| Exercise |
Go through the listing below and output exactly the line with "Click the Twitter for iPhone source link", the line with "Given: Open the help question-mark icon", and each line between; omit the rest.

| Material supplied |

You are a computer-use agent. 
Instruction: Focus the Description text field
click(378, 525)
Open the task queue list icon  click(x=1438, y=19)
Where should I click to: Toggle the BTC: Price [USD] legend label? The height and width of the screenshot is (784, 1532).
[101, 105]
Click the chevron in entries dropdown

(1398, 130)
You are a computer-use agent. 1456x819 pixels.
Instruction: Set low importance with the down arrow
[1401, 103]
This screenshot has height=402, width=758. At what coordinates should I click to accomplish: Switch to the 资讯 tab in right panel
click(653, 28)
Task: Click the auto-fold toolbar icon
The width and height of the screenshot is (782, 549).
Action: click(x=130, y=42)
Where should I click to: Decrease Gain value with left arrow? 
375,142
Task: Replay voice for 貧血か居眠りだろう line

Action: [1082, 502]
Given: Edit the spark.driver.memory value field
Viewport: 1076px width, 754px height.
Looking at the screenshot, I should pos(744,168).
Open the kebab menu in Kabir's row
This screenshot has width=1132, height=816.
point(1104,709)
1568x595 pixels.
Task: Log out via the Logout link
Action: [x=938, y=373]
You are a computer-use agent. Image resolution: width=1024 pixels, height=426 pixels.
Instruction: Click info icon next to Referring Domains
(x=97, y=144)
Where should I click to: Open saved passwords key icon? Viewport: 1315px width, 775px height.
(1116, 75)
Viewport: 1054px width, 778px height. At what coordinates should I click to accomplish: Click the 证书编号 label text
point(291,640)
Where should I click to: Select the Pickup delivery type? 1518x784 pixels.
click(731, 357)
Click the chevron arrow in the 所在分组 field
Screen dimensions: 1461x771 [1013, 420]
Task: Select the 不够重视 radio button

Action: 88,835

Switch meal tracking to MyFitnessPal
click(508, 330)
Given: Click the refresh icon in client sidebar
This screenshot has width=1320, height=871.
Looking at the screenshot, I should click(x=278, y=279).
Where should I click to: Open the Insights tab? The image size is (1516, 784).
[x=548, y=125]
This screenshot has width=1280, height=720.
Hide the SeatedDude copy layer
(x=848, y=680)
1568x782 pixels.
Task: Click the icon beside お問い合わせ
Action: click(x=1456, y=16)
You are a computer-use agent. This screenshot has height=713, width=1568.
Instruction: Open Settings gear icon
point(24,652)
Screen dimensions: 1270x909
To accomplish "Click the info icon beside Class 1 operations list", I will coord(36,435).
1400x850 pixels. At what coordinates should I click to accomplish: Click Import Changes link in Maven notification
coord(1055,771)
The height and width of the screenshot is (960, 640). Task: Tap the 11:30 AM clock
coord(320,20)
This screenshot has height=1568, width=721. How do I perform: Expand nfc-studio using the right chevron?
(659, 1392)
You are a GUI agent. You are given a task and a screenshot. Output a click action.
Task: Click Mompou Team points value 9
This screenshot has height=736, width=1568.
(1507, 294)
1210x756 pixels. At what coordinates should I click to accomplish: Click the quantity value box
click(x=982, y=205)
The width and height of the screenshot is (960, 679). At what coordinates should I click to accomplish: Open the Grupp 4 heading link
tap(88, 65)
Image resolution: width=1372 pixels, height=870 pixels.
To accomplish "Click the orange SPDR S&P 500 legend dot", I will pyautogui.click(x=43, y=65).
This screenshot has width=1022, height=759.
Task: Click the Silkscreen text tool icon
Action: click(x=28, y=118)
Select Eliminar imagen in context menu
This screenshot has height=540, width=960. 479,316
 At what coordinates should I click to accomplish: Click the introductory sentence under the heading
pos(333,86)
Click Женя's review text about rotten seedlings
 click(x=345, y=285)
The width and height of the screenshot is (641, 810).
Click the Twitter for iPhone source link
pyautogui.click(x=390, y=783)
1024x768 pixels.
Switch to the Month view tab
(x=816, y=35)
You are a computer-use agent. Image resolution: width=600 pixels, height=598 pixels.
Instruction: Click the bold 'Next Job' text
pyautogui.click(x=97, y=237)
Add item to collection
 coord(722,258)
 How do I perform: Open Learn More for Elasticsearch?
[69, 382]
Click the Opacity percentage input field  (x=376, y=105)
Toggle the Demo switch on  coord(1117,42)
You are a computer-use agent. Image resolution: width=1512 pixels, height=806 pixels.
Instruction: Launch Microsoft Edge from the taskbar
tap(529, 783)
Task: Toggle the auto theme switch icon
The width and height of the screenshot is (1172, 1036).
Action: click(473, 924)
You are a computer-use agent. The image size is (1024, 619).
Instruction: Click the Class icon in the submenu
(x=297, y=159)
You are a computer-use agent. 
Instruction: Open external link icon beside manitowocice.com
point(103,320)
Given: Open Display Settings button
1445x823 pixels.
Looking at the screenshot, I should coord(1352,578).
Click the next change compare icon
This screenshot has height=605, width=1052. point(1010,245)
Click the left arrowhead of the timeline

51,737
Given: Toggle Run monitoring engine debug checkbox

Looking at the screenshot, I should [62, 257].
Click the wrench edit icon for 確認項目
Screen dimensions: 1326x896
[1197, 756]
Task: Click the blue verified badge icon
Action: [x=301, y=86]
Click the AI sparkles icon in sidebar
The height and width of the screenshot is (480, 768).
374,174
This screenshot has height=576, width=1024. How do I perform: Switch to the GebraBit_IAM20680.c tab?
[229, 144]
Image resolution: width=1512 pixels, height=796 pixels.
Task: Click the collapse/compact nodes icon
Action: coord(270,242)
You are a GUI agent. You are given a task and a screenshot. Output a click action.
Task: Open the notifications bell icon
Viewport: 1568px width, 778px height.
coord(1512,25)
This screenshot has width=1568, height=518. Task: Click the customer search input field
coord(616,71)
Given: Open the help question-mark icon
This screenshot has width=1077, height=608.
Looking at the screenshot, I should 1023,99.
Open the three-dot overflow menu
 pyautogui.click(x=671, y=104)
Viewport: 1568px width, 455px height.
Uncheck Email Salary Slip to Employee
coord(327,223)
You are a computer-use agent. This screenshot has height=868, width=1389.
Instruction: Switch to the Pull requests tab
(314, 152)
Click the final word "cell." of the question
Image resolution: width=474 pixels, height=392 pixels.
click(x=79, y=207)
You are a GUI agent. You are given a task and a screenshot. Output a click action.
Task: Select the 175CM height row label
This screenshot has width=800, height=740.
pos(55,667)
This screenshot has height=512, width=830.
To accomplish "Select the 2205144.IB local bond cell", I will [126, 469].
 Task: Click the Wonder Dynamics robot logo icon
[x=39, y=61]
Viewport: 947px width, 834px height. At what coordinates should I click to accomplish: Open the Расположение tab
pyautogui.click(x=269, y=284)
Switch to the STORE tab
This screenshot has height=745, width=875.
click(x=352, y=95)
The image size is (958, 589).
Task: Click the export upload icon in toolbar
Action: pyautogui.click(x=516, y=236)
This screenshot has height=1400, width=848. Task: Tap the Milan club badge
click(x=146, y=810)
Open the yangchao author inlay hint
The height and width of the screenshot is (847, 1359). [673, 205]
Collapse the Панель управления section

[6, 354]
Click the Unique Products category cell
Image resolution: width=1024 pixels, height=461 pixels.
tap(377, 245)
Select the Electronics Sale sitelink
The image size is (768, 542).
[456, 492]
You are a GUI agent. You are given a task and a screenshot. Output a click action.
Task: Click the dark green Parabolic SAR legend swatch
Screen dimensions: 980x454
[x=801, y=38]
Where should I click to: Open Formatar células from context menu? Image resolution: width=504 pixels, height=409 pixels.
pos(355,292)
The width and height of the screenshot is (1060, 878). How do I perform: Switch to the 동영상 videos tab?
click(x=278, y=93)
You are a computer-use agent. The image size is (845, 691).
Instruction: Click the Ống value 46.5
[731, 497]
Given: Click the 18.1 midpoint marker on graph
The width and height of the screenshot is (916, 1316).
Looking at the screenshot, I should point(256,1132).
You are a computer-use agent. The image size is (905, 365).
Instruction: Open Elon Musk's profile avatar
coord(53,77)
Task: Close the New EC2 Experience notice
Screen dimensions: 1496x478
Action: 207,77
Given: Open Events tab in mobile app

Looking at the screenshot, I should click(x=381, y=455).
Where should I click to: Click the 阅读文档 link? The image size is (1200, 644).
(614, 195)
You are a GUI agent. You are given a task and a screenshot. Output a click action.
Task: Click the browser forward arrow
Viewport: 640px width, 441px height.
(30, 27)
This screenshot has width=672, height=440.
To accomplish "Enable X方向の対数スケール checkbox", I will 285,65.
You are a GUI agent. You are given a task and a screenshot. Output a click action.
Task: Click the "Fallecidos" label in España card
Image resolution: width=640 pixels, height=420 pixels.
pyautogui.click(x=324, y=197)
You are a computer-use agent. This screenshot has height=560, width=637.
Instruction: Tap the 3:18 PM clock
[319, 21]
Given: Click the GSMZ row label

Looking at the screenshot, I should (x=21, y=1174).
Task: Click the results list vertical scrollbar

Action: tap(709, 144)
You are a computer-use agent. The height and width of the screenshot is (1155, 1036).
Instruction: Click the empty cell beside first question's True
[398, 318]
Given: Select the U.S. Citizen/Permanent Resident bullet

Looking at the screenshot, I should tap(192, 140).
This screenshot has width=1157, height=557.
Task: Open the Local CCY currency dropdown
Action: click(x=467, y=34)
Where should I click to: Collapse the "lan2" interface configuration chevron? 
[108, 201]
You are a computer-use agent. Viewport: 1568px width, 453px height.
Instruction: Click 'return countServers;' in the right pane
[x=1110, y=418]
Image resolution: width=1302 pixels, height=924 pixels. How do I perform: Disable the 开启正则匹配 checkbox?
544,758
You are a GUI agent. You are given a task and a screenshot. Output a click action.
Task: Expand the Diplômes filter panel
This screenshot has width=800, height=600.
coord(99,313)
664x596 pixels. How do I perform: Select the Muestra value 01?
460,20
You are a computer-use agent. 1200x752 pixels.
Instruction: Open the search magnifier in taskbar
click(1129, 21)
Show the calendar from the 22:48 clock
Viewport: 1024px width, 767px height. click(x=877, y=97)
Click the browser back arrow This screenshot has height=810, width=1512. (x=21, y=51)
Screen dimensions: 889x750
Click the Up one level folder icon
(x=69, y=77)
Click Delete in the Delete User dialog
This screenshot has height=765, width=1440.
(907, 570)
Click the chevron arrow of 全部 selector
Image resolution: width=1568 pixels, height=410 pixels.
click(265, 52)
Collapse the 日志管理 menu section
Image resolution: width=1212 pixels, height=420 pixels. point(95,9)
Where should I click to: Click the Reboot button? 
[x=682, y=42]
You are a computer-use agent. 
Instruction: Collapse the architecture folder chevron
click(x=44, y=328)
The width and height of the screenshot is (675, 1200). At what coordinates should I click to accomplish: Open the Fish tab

| Response below |
Click the Twitter for iPhone source link
pyautogui.click(x=390, y=783)
1024x768 pixels.
Switch to the Month view tab
(x=816, y=35)
You are a computer-use agent. Image resolution: width=600 pixels, height=598 pixels.
Instruction: Click the bold 'Next Job' text
pyautogui.click(x=97, y=237)
Add item to collection
 coord(722,258)
 How do I perform: Open Learn More for Elasticsearch?
[69, 382]
Click the Opacity percentage input field  (x=376, y=105)
Toggle the Demo switch on  coord(1117,42)
You are a computer-use agent. Image resolution: width=1512 pixels, height=806 pixels.
Instruction: Launch Microsoft Edge from the taskbar
tap(529, 783)
Task: Toggle the auto theme switch icon
The width and height of the screenshot is (1172, 1036).
Action: click(473, 924)
You are a computer-use agent. The image size is (1024, 619).
Instruction: Click the Class icon in the submenu
(x=297, y=159)
You are a computer-use agent. 
Instruction: Open external link icon beside manitowocice.com
point(103,320)
Given: Open Display Settings button
1445x823 pixels.
Looking at the screenshot, I should coord(1352,578).
Click the next change compare icon
This screenshot has height=605, width=1052. point(1010,245)
Click the left arrowhead of the timeline

51,737
Given: Toggle Run monitoring engine debug checkbox

Looking at the screenshot, I should [62, 257].
Click the wrench edit icon for 確認項目
Screen dimensions: 1326x896
[1197, 756]
Task: Click the blue verified badge icon
Action: [x=301, y=86]
Click the AI sparkles icon in sidebar
The height and width of the screenshot is (480, 768).
374,174
This screenshot has height=576, width=1024. How do I perform: Switch to the GebraBit_IAM20680.c tab?
[229, 144]
Image resolution: width=1512 pixels, height=796 pixels.
Task: Click the collapse/compact nodes icon
Action: coord(270,242)
You are a GUI agent. You are given a task and a screenshot. Output a click action.
Task: Open the notifications bell icon
Viewport: 1568px width, 778px height.
coord(1512,25)
This screenshot has width=1568, height=518. Task: Click the customer search input field
coord(616,71)
Given: Open the help question-mark icon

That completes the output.